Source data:
##########
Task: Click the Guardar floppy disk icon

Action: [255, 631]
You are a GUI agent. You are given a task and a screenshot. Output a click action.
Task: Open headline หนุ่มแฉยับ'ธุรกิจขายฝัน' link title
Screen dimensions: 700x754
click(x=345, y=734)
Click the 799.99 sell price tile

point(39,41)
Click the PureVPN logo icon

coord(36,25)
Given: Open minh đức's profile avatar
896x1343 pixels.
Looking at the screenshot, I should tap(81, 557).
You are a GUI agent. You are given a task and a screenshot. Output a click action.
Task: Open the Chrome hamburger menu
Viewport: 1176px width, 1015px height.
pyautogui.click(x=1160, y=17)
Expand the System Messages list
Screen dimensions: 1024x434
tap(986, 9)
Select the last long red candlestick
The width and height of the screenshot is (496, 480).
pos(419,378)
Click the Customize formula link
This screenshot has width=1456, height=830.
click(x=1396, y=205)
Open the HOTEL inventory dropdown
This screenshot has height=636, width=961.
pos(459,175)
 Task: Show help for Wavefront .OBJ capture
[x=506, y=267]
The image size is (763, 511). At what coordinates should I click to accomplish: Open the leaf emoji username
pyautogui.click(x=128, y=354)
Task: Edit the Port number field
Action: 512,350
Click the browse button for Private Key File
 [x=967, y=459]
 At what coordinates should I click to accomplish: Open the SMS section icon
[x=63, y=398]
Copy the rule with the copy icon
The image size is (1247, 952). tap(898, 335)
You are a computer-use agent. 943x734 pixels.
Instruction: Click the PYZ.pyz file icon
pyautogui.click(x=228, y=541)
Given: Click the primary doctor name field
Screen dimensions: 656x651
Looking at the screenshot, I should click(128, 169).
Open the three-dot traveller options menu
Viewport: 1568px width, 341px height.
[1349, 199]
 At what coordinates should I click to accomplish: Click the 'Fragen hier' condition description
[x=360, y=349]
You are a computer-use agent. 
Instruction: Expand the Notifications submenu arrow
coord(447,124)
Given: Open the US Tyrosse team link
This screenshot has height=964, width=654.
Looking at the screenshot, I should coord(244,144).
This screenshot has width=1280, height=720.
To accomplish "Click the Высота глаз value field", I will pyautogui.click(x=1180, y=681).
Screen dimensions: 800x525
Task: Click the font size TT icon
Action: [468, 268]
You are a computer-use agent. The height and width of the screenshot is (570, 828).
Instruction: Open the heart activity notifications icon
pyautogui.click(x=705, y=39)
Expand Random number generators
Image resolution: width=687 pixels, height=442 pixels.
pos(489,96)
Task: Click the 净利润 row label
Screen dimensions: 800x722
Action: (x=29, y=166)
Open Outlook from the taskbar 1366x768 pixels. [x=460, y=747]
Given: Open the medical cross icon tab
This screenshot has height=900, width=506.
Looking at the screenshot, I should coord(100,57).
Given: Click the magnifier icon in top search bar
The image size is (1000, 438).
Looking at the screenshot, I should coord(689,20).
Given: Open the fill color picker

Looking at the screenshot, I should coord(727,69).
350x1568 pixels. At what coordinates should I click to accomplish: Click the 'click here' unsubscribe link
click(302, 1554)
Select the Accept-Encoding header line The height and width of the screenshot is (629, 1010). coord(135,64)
##########
### [Action item]
Write the records out again so that each one matches the original exactly.

### [Task output]
Task: Click the Guardar floppy disk icon

Action: [255, 631]
You are a GUI agent. You are given a task and a screenshot. Output a click action.
Task: Open headline หนุ่มแฉยับ'ธุรกิจขายฝัน' link title
Screen dimensions: 700x754
click(x=345, y=734)
Click the 799.99 sell price tile

point(39,41)
Click the PureVPN logo icon

coord(36,25)
Given: Open minh đức's profile avatar
896x1343 pixels.
Looking at the screenshot, I should tap(81, 557).
You are a GUI agent. You are given a task and a screenshot. Output a click action.
Task: Open the Chrome hamburger menu
Viewport: 1176px width, 1015px height.
pyautogui.click(x=1160, y=17)
Expand the System Messages list
Screen dimensions: 1024x434
tap(986, 9)
Select the last long red candlestick
The width and height of the screenshot is (496, 480).
pos(419,378)
Click the Customize formula link
This screenshot has width=1456, height=830.
click(x=1396, y=205)
Open the HOTEL inventory dropdown
This screenshot has height=636, width=961.
pos(459,175)
 Task: Show help for Wavefront .OBJ capture
[x=506, y=267]
The image size is (763, 511). At what coordinates should I click to accomplish: Open the leaf emoji username
pyautogui.click(x=128, y=354)
Task: Edit the Port number field
Action: 512,350
Click the browse button for Private Key File
 [x=967, y=459]
 At what coordinates should I click to accomplish: Open the SMS section icon
[x=63, y=398]
Copy the rule with the copy icon
The image size is (1247, 952). tap(898, 335)
You are a computer-use agent. 943x734 pixels.
Instruction: Click the PYZ.pyz file icon
pyautogui.click(x=228, y=541)
Given: Click the primary doctor name field
Screen dimensions: 656x651
Looking at the screenshot, I should click(128, 169).
Open the three-dot traveller options menu
Viewport: 1568px width, 341px height.
[1349, 199]
 At what coordinates should I click to accomplish: Click the 'Fragen hier' condition description
[x=360, y=349]
You are a computer-use agent. 
Instruction: Expand the Notifications submenu arrow
coord(447,124)
Given: Open the US Tyrosse team link
This screenshot has height=964, width=654.
Looking at the screenshot, I should coord(244,144).
This screenshot has width=1280, height=720.
To accomplish "Click the Высота глаз value field", I will pyautogui.click(x=1180, y=681).
Screen dimensions: 800x525
Task: Click the font size TT icon
Action: [468, 268]
You are a computer-use agent. The height and width of the screenshot is (570, 828).
Instruction: Open the heart activity notifications icon
pyautogui.click(x=705, y=39)
Expand Random number generators
Image resolution: width=687 pixels, height=442 pixels.
pos(489,96)
Task: Click the 净利润 row label
Screen dimensions: 800x722
Action: (x=29, y=166)
Open Outlook from the taskbar 1366x768 pixels. [x=460, y=747]
Given: Open the medical cross icon tab
This screenshot has height=900, width=506.
Looking at the screenshot, I should coord(100,57).
Given: Click the magnifier icon in top search bar
The image size is (1000, 438).
Looking at the screenshot, I should coord(689,20).
Given: Open the fill color picker

Looking at the screenshot, I should coord(727,69).
350x1568 pixels. At what coordinates should I click to accomplish: Click the 'click here' unsubscribe link
click(302, 1554)
Select the Accept-Encoding header line The height and width of the screenshot is (629, 1010). coord(135,64)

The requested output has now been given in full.